メンタル不調時、相談先の2位はもう「AIチャット」らしい
株式会社Awarefyが運営する「こころの総合研究所」が、日本在住の約950名を対象にした調査の分析結果を公開しました。テーマは「AIに相談すると、専門機関を受診しなくなるのか?」。よく聞く懸念ですが、行動データが見せた実態は、想像とはちょっと違うものでした。
メンタルの悩み、4割がすでにAIに打ち明けている

メンタルケアについて「相談したことがある」先を聞くと、1位は家族・友人・同僚など身近な人で56.4%。ここまでは直感どおりです。
驚くのは2位。AIチャットが41.1%で、医療機関(精神科・心療内科など)の22.2%を大きく上回りました。
さらに「次に相談したい先」ではAIチャットが23.4%でトップに立ち、医療機関や身近な人を逆転しています。
つまり、メンタルの悩みをAIに打ち明けることは、もう「先端的な試み」ではなく、ごく普通の選択肢になりつつあるということです。
AIを入口にした人は
本当に受診しなくなるのか

ここが今回の調査の核心です。
過去1年間にメンタル不調を感じた669名のうち、最初にAIチャットに相談した人の医療機関到達率は11.8%でした。
一方、不調を感じた人全体の医療機関到達率は15.1%。

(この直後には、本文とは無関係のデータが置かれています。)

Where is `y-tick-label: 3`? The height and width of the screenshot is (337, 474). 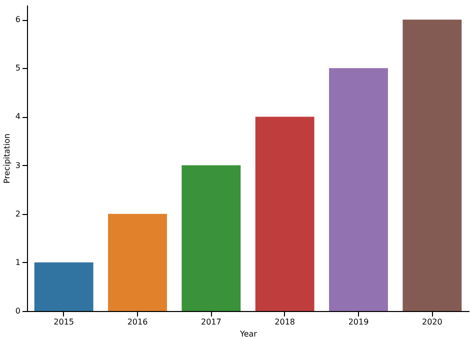 y-tick-label: 3 is located at coordinates (18, 165).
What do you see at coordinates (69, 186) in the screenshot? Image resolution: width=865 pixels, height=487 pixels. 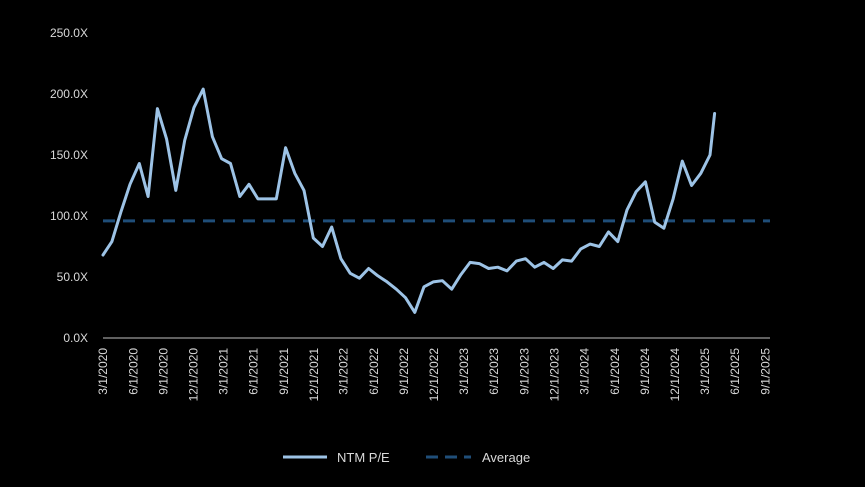 I see `y-axis-ticks: 0.0X 50.0X 100.0X 150.0X 200.0X 250.0X` at bounding box center [69, 186].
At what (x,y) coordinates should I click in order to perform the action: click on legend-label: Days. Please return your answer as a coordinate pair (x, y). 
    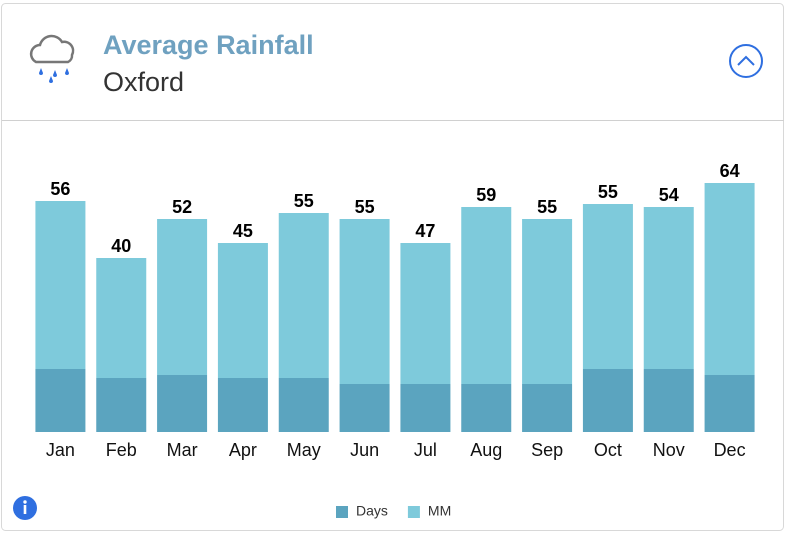
    Looking at the image, I should click on (372, 511).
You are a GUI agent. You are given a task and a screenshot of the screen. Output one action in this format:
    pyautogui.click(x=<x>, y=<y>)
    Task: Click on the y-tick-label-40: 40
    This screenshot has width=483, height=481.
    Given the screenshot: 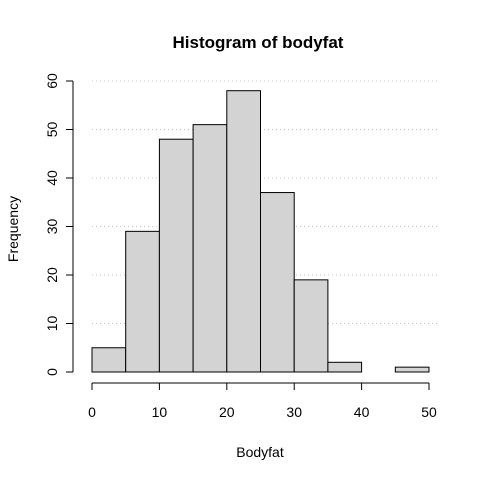 What is the action you would take?
    pyautogui.click(x=52, y=178)
    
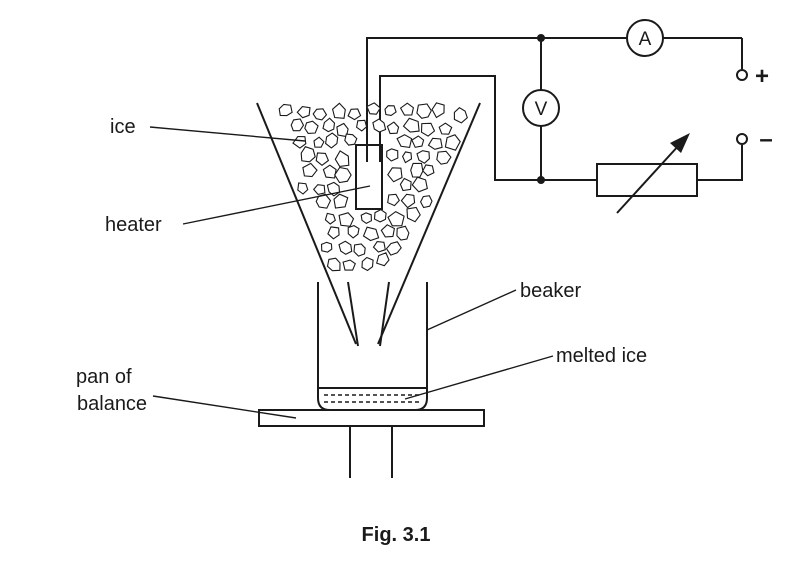 The image size is (793, 566). What do you see at coordinates (720, 163) in the screenshot?
I see `bottom-wire-right` at bounding box center [720, 163].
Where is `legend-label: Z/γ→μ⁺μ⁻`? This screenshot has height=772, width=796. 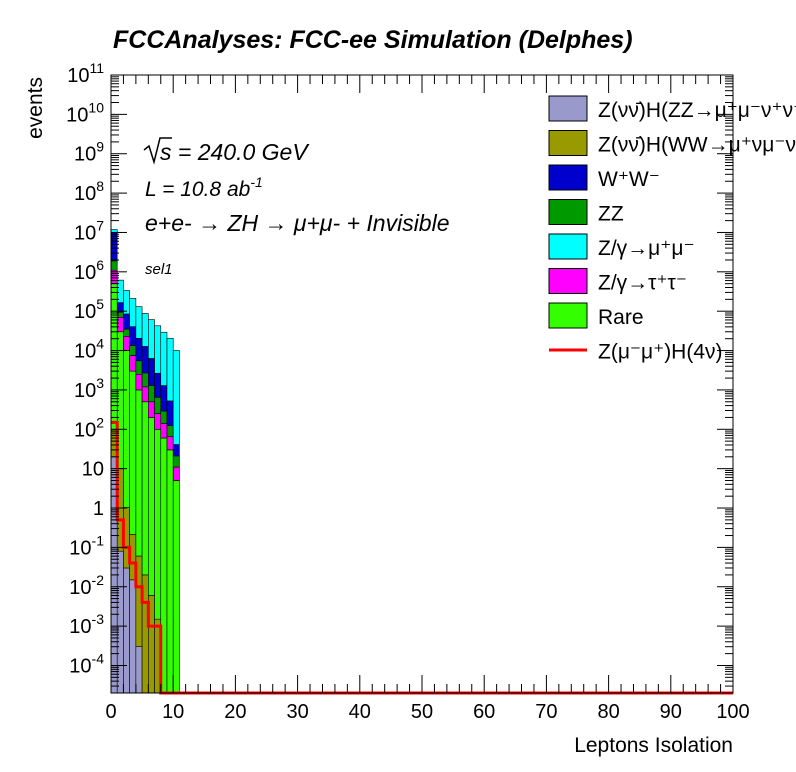 legend-label: Z/γ→μ⁺μ⁻ is located at coordinates (646, 248).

最初に「何もしなかった(様子を見た)」人の到達率は11.3%です。
つまり、AIを入口にした人の受診率が、全体と比べて大きく下がるという傾向は確認されませんでした。「何もしなかった」人とほぼ同水準です。
むしろ注目すべきは、現在メンタルヘルスの専門的支援を受けている人のうち55.3%がAIを併用しているという事実。AIは専門家の「代わり」ではなく、日常的に「並走する相談相手」として使われている姿が浮かび上がります。
AIにすら届かない人が
いちばん孤立している

もうひとつ、この調査が照らし出した重い数字があります。
不調時に「何もしなかった」と答えた142名のうち、64.8%は最終的にもどこにもつながれていませんでした。
自由記述には「本当に不調の時は何もできない」「相談することが恥という印象がある」「どの段階で専門機関に行くべきか分からない」といった声が並んでいます。

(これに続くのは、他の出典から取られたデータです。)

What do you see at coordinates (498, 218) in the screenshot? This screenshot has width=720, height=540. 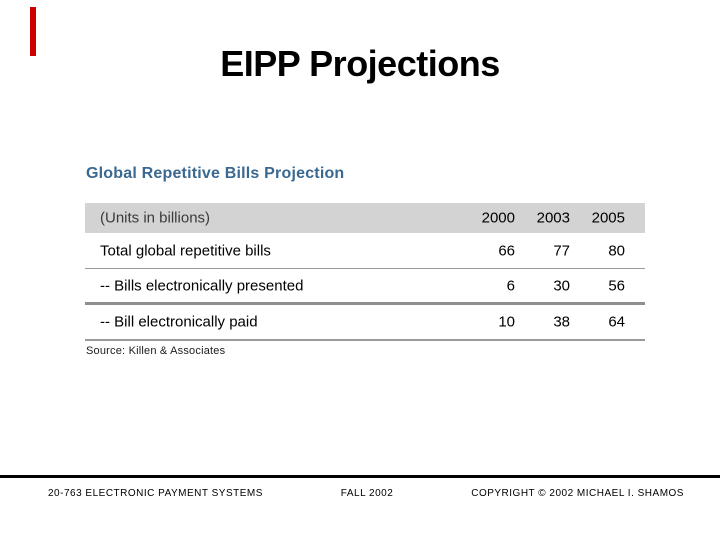 I see `year-header-2000: 2000` at bounding box center [498, 218].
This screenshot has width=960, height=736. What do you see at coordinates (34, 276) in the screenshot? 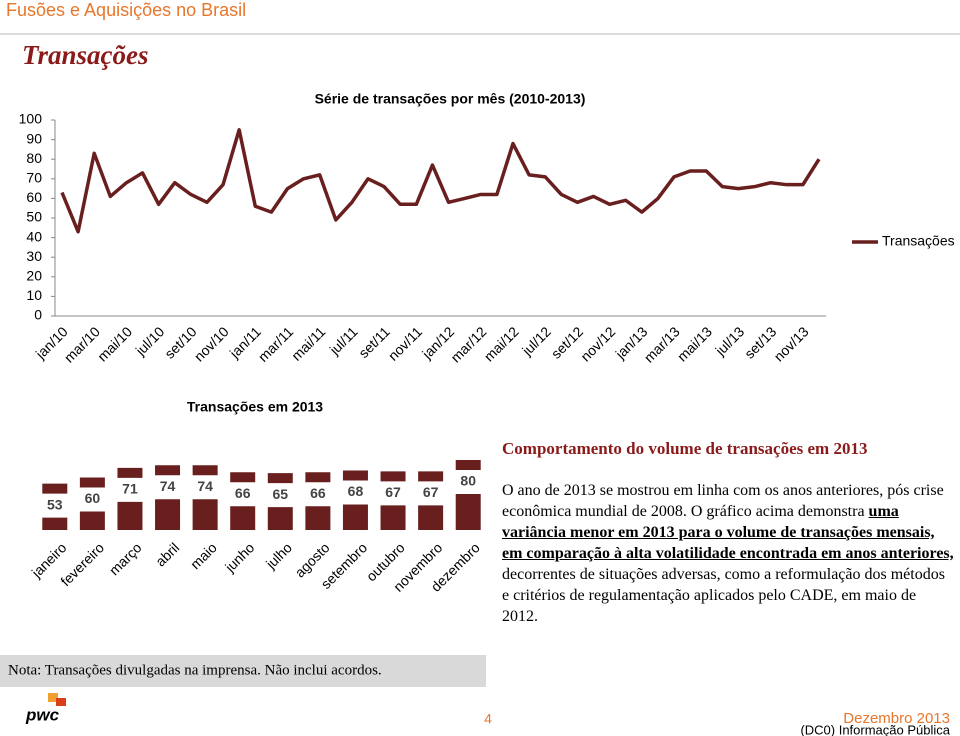
I see `y-tick-label: 20` at bounding box center [34, 276].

この声を読むと、問題の本質が見えてきます。AIが受診を妨げているのではなく、AIにすらたどり着けない人がいる。心身のエネルギーが落ちた状態では、「自分で調べて、自分で選んで、自分で動く」こと自体がとてつもなく高いハードルになるのです。
精神的健康度が低い層では、相談先の1位がAIチャットに逆転するというデータもありました。ただしこれは「AIが積極的に選ばれた」のではなく、身近な人への相談経験が有意に少なかったことによる逆転です。人に頼れないから、AIが受け皿になっている。

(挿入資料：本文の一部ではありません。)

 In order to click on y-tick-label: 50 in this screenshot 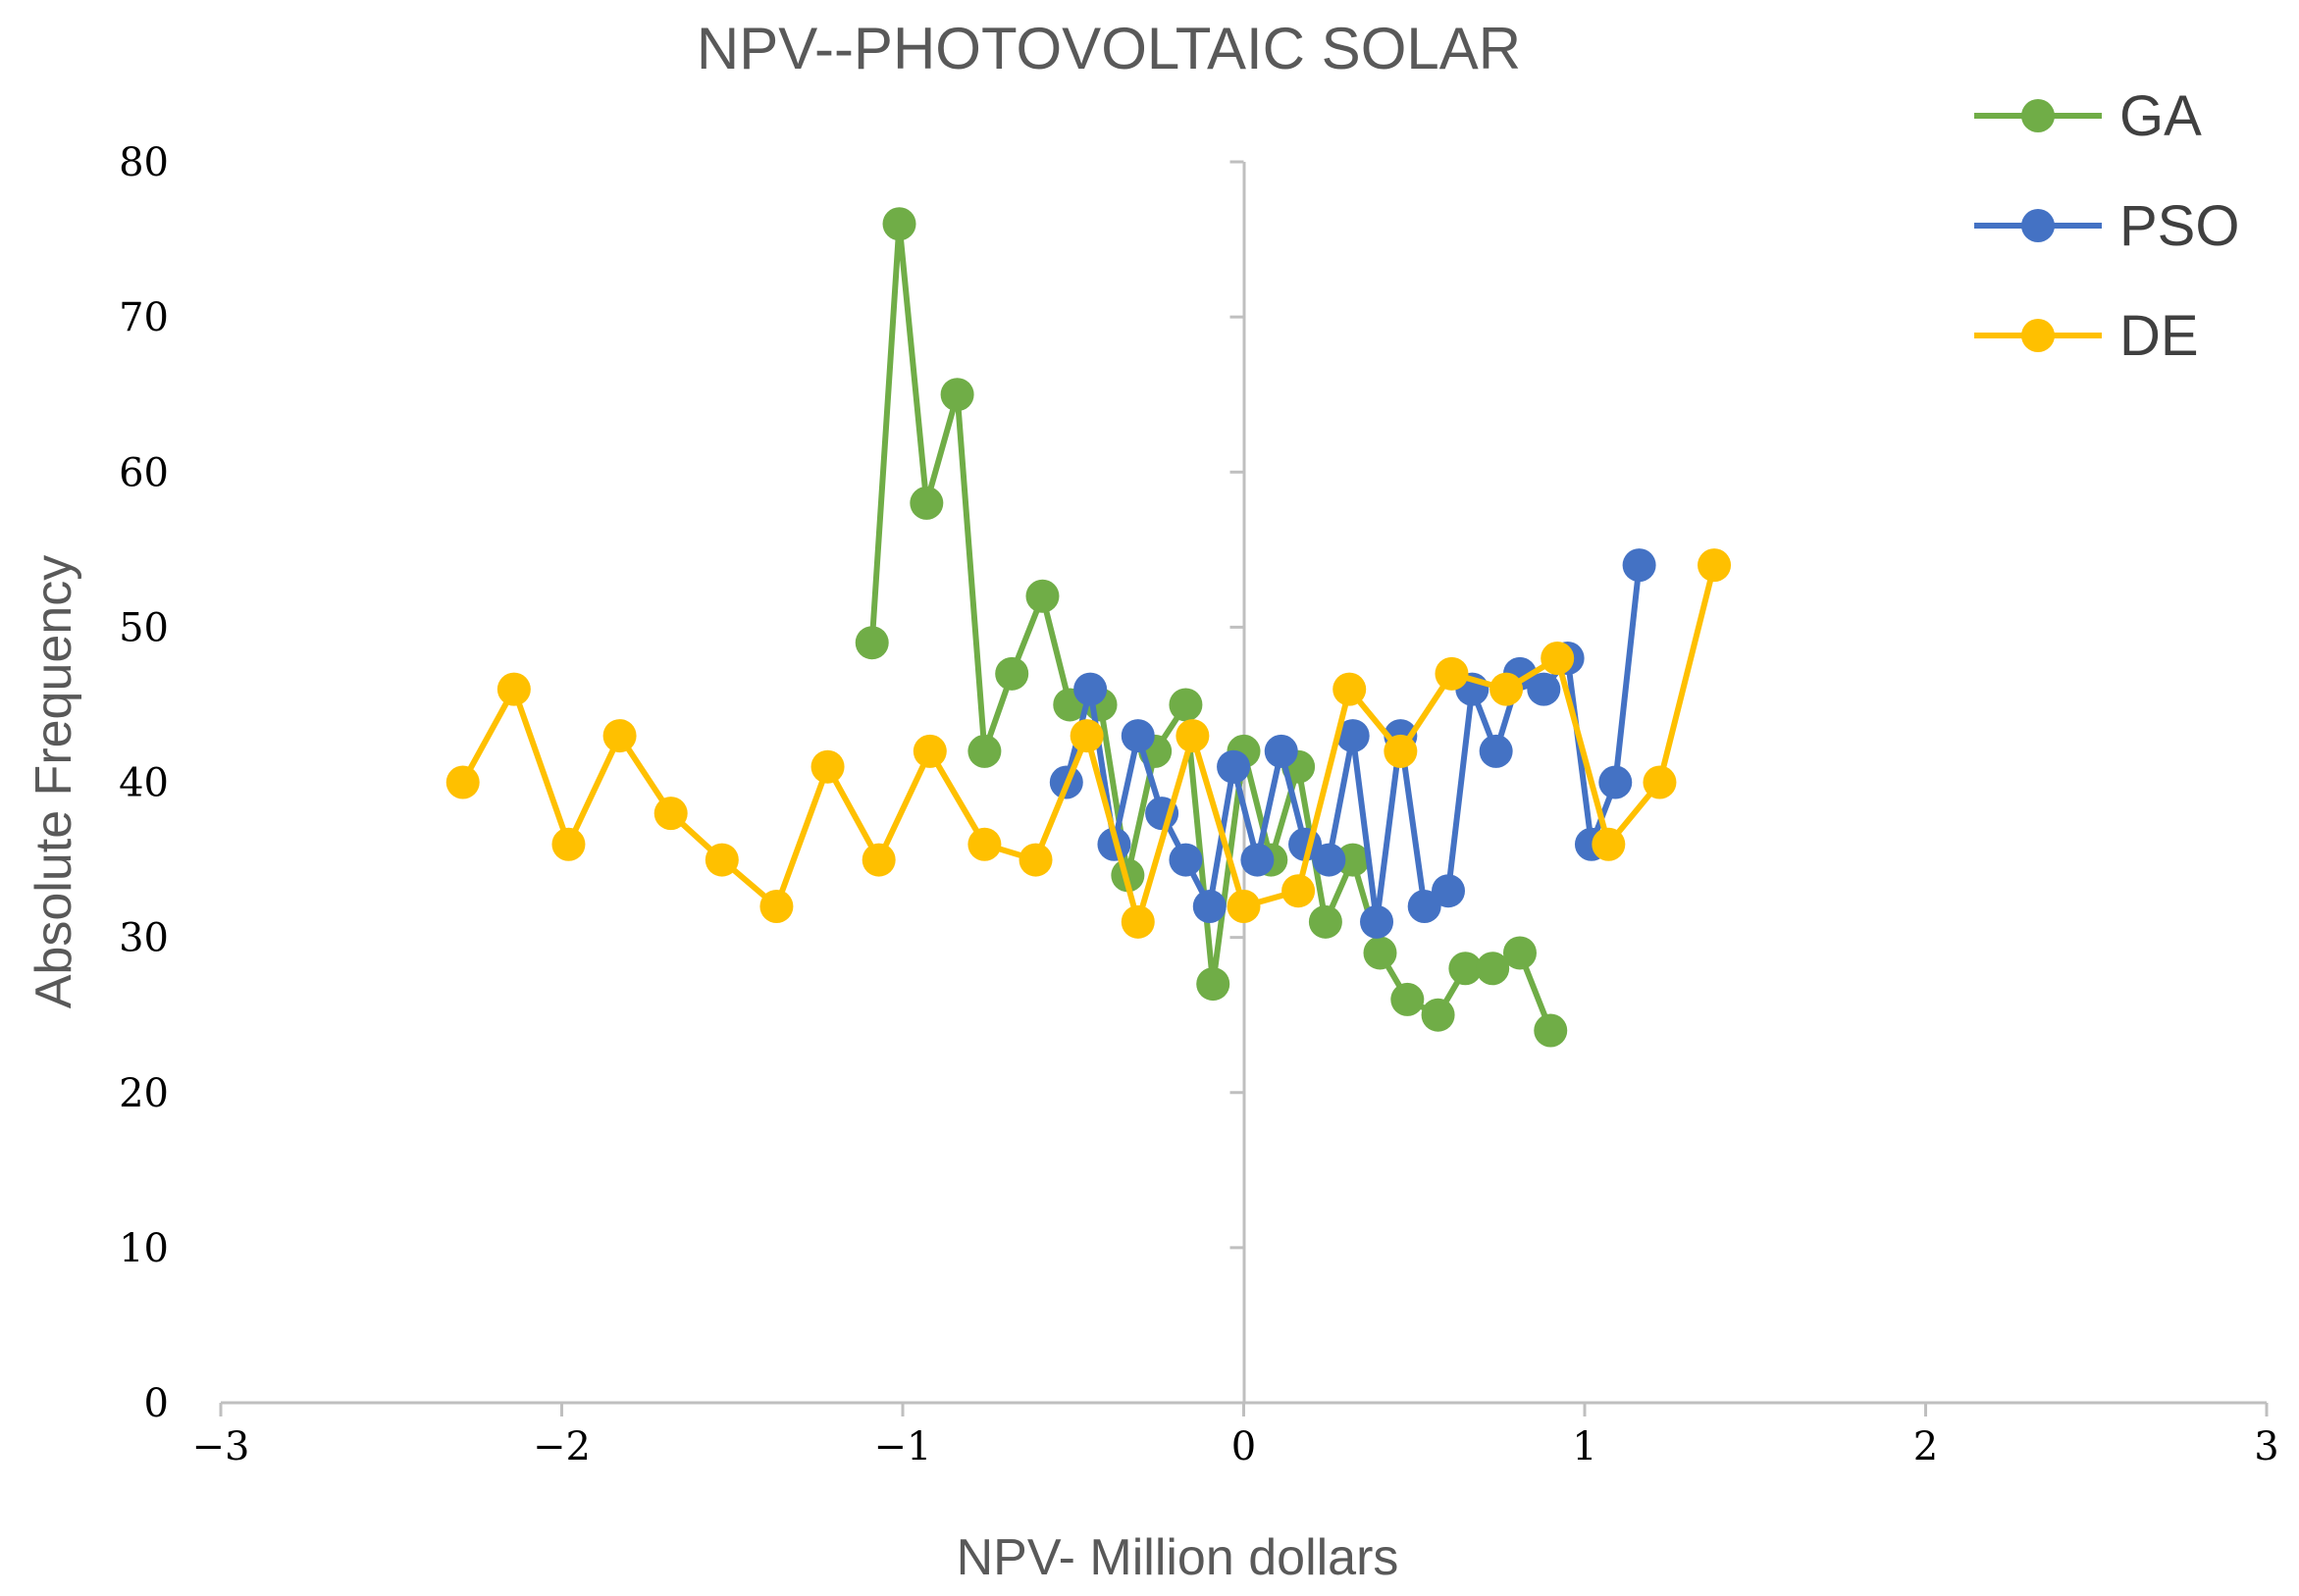, I will do `click(144, 628)`.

AIは「敵か味方か」ではなく、ケアの流れに入るための入口のひとつ。でも、その入口にすら立てない人をどう支えるかは、AIだけでは解けない問いです。
「最近ちょっとしんどいな」と感じたとき、あなたは誰に——あるいは何に——最初に声をかけますか? その選択肢が一つでも多いことが、たぶん大事なのだと思います。